PASSAGE:
☆ ☆ ☆ ☆

This I can agree with. It's frustrating that all the energy in the discussion has been going towards "crying is bad" because that is one of the only things that isn't an issue here.

All the pilots being boys, and all the girls being loving cheerleaders was... pretty lovely. Even if those cheerleader girls end up being not-poo poo characters, it was a rough start. And Monday's just... the most terrible thing. I wish people spent pages ranting about what a terrible character she is, and all the terrible things she represents, rather than ragging on the fact that the only female character to actually do stuff expresses her emotions. (Just throwing this out there: maybe if you can't imagine a guy being openly emotional in emotional situations... the problem is your expectations for guys. Whatsername was exceptionally professional when it counted.)

Monday is just like... even if she's supposed to be a weird Tomino parody of a moeblob, she's still basically one. Maybe he'll do something more with her but it's an awful awful start.

ImpAtom
May 24, 2007

muike posted:

I kinda of feel like maybe she is since she's literally brain damaged to be that way but I don't want to think about it too hard because I know there is a deep dark hole that I will fall down

I'd give it the benefit of the doubt but Puru exists.

ImpAtom
May 24, 2007

Sharkopath posted:

Tomino is giving me a cut of the bluray sales for all the guerilla marketing I do.

For real though I swear I read it somewhere, probably as an ann article paraphrasing it.

It was in an article but it was a really long time ago. Like back during the very very initial mention of it, and the series describe then was pretty different. (It had a female protagonist and was about her and her sister.)

WickedHate posted:

It'd be a lot better if Aida was the protagonist in the first place, honestly.

There are scant few Gundam series that wouldn't be better if one of the female leads wasn't the main character.

ImpAtom
May 24, 2007

Raku posted:

Tomino has been great with women in his last two shows (where he had tons of creative control). In fact you could argue that women are the most important characters in Turn A, his magnum opus. So I don't know why you'd be so quick to start complaining when there's such a small sample size thus far. Dianna wasn't even introduced at this point in Turn A.

☆ ☆ ☆ ☆

YOUR TASK:
Summarize the forum discussion in two sentences. The material that comes next is drawn from a different source than the forum discussion.

GIVEN INFORMATION:
☆ ☆ ☆ ☆

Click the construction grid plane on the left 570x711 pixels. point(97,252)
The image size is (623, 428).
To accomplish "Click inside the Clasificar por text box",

☆ ☆ ☆ ☆

ANSWER TO THE PROBLEM:
One poster argues that the debate over crying misses the real problems with a Tomino series that made a rough start, with all the pilots being boys, the girls being cheerleaders, and the character Monday being basically a moeblob. ImpAtom recalls an early article that described the series with a female protagonist, while Raku defends Tomino by pointing out that women are among the most important characters in Turn A and that the sample size so far is small.